As Junior Class Vice President, I was in charge of planning the 1987 Junior/Senior Prom. At least I should get a date to the junior prom that I was planning for 800+ of my closest friends. Right? I secured a fancy hotel in the heart of downtown Chicago. I personally chose the menu and supervised the decorations. I had a date, he was my best friend’s date’s weird best friend, but it didn’t matter—I had a date! My dress was everything a prom dress in 1987 should be. It had a pink satin strapless bodice with a larger than life sequin bow sewn right across my less than ample chest. The bottom half was tea length with layers of lace upon even more layers of tulle. I got not only my shoes, but my purse dyed to match at Baker’s. Contacts in, hair the appropriate volume for the times—I was a vision in my own eyes. My mom was home and able to see me off and be part of the pictures with my date and some friends. She watched with a big grin and I knew she was happy I had a date. I think she was proud of all of the planning that I had done to make it an incredible night for my classmates. We didn’t communicate much at this point. Everyone in my family was just moving forward each day, doing their own thing. I left for that dance full of hope for memories to be made.
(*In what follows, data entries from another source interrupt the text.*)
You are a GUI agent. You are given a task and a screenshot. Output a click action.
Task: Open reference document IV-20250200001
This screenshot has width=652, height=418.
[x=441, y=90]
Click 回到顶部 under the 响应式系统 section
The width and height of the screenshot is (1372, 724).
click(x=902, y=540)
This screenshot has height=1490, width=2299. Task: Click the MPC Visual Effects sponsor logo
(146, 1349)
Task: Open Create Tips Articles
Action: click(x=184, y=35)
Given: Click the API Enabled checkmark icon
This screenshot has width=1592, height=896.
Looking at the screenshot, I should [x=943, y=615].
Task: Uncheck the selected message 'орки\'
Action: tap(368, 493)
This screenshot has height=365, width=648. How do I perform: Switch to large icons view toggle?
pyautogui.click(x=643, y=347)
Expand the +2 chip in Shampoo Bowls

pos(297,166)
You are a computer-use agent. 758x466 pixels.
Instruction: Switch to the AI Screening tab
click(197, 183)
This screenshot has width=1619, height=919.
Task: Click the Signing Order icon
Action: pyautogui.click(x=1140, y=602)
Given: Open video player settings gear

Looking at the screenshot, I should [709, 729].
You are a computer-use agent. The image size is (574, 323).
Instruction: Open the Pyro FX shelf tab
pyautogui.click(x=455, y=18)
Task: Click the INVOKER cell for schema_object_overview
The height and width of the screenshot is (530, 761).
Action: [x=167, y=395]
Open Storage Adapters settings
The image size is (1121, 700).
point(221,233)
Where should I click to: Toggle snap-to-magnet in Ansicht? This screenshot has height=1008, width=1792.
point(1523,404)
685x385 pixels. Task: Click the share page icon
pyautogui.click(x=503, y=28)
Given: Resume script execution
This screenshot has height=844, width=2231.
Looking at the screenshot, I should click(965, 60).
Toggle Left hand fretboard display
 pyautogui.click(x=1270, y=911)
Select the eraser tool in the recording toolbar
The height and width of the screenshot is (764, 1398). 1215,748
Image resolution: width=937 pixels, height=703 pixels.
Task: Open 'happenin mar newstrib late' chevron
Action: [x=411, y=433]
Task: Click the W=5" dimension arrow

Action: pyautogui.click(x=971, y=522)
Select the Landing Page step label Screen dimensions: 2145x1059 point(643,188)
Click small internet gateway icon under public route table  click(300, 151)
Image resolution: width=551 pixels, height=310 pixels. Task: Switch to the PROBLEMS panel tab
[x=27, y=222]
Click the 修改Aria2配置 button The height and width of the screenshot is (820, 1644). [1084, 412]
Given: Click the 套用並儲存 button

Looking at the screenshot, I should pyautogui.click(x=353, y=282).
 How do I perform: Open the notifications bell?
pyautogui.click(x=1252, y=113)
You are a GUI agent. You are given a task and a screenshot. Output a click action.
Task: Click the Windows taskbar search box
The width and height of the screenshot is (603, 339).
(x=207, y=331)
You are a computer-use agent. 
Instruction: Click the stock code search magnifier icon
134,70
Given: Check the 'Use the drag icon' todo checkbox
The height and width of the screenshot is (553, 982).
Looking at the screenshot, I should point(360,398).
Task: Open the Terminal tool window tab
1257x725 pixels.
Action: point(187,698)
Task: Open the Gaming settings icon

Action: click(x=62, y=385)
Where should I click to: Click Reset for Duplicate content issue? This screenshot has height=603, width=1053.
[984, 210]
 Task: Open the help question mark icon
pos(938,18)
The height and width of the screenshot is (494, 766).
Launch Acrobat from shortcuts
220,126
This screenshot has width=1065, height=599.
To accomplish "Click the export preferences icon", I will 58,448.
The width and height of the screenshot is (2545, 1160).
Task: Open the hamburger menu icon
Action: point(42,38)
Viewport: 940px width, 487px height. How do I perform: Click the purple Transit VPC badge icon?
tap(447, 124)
One major problem for the night that I perfectly planned and properly primped for: our 1987-Billy-Idol-dance-jumping-fist-pumping-prom was placed in a ballroom directly above a convention of blind bowlers. These bowlers didn’t know what to do as they experienced over a thousand prom-goers above their heads. The hotel management came to me and put me on the stage after unplugging our band to quell the revelers and implore them to stop jumping as they danced. Mind you, the only dance move suburban Chicago teens had back then was jumping up and down. My classmates responded. More jumping, loud screaming. I can only imagine the state of the bowlers below.
The Senior Class President came to the rescue, calmed the crowd, and the evening commenced with me hiding under a table from my now extremely intoxicated date who was walking around the ballroom, smoking a cigar, and yelling my name. The one bright spot of the night was when a brown-haired cutie named John Hughes (yes, for that love of all things 80’s his actual name was John Hughes) asked me to slow dance with him to Lady in Red. It was a magical moment and then I dove back under a table to avoid my date.
Memories were indeed made. The fun I had at my junior prom sustained me for a short time as my mom’s health continued to decline. Senior year was ahead and I was ready for it.